There is a trend occurring that I find troubling to say the least. It is the inability of people in power – essentially those in control of a given situation – to take ownership of a failure. Gone are the days of Harry Truman who popularized the concept of accepting personal responsibility rather than assessing blame with his famous desktop sign stating, The Buck Stops Here. We accept the fact that in politics the notion of assigning fault to a predecessor is commonplace, although not necessarily right. It is what it is. To that end, I feel this is but one reason the majority of citizens have a significant disdain for politicians.

Recently I’ve noticed an increasing number of people in business who appear to subscribe to this political theory.  Forget about asking forgiveness of their customers and outlining remedial actions to remedy the problem. In my book, corporate officers who make the choice to deflect blame rather than accepting responsibility should be replaced as this easily could be a sign of more significant problems simmering beneath the surface.

The first resident of my Wall Of Shame is Reggie Fils-Aimé, president of Nintendo of America. In an interview discussing delays on the Switch, said, “We don’t want to have a consumer disappointed by not being able to get one for the holiday season. But managing that complex supply chain is a challenge.” and “… what I don’t know is what the demand is going to be. And there is a potential that demand is going to outstrip supply.”

Regarding the SNES Classic, he blamed problems “outside our control” at retailers. Looks like they could use a new forecasting methodology, less complex supply chain and greater control over the retail channel? Perhaps even communicate with buyers.  Maybe the answer is much simpler – as in reshuffling maybe the C-Suite?
The second entrant is Rick Smith of Equifax which fessed up to a massive data breach on September 7th. The hack was discovered July 29th (and began in May) and about August 2nd and 3rd, three executives (reportedly in a planned 10b5-1 sale) sold about a combined $1.8m. While the optics don’t look good on this event, it only gets better.

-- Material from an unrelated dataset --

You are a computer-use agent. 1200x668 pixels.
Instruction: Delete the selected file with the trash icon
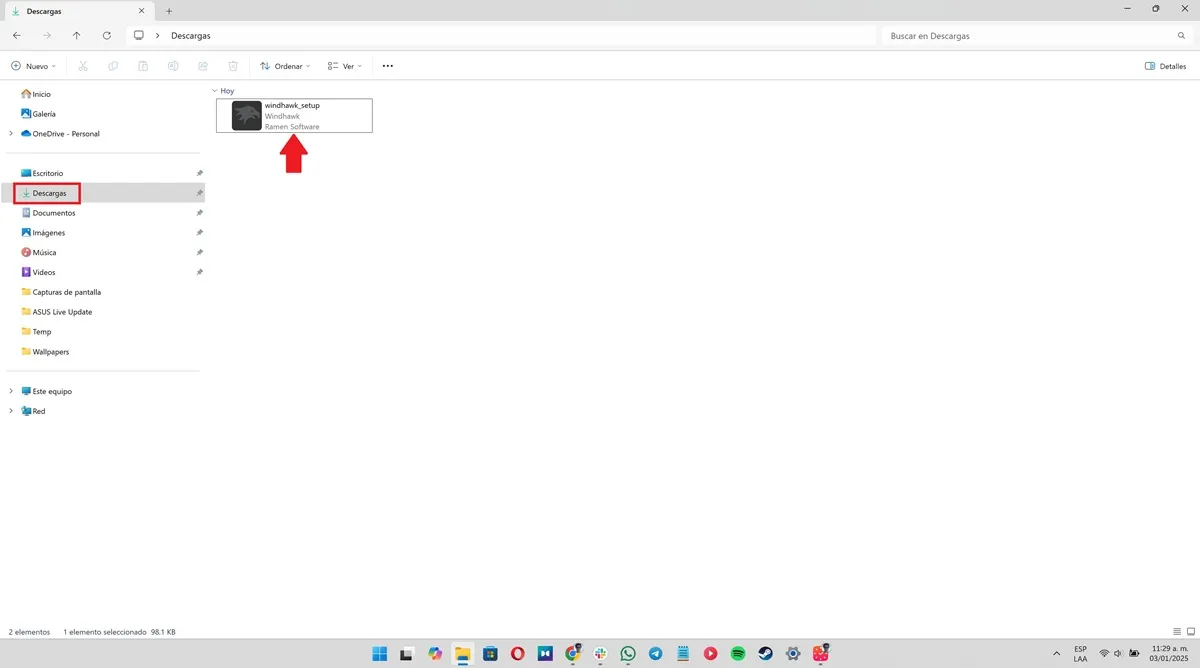(x=233, y=66)
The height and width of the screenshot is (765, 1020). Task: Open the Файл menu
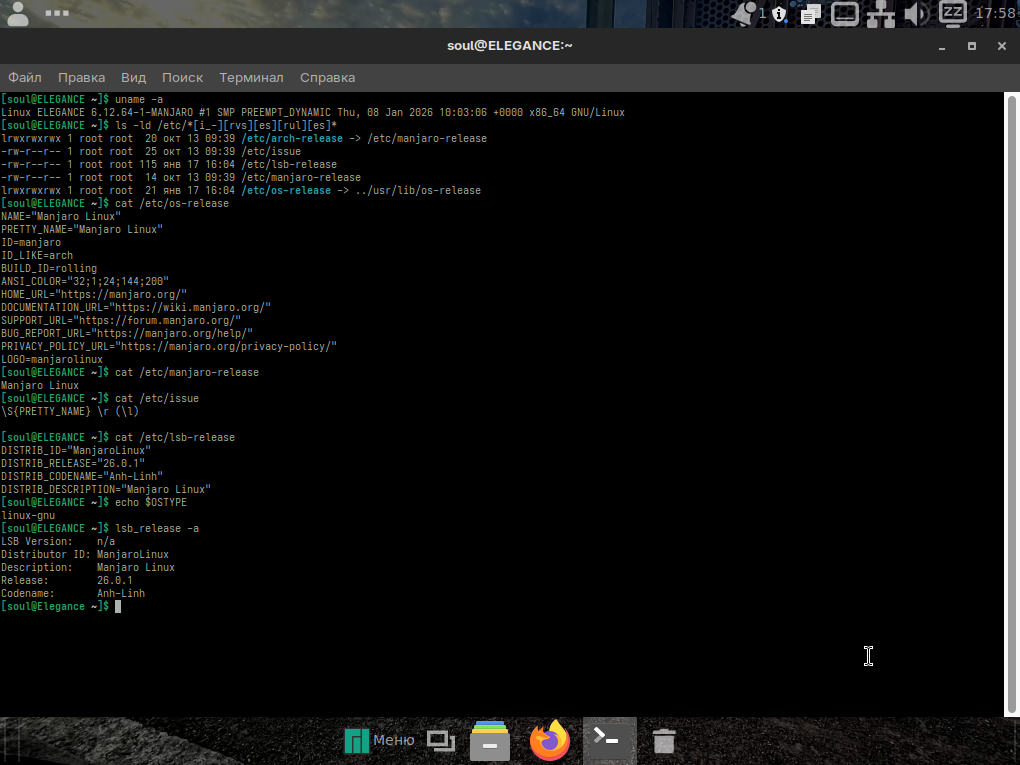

They then blamed a flaw in the open-source software created by the Apache Foundation (STRUTS) without disclosing whether the patches released by Apache since March were properly applied. In a response September 14th, Apache said they weren’t. Also September 14th, CNBC reports that ‘admin’ was used as the database password in Argentina.

The wisdom of using open-source versus proprietary software should be questioned as well as the sheer stupidity exhibited by their administrators.  Then in an attempt to limit liability, their “free” credit monitoring had a provision limiting the legal actions affected consumers could use.  This was subsequently updated with a statement saying, “enrolling in the free credit file monitoring and identity theft protection products that we are offering as part of this cybersecurity incident does not prohibit consumers from taking legal action.” At week’s end, two exeutives “retired” effective immediately.  But not the CEO.

The Fool highlights some other examples but none are nearly as brazen as these two.  I do not own Nintendo (NTDOY) but have them on my watch list.  Perhaps their actions are little more than a misguided marketing ploy to stimulate sales.

I do own a small slice of Equifax (EFX) which is now under water.  As this space is controlled by the tri-opoly of Equifax, Trans Union (TRU) and Experian (EXPGY) there is not significant competition.  In fact, most US mortgages are scored using a merged report of these three bureaus.  So my game plan is to ignore TRU (no dividend), wait to add to my EFX position (so as not to catch a falling knife) and look closely at initiating a position in Experian.  There are rumors that EFX may now be a takeover target as well.

Update 26 Sep 2017 – Rick Smith CEO of EFX has retired effective immediately

So any thoughts on the data breach or other blame games?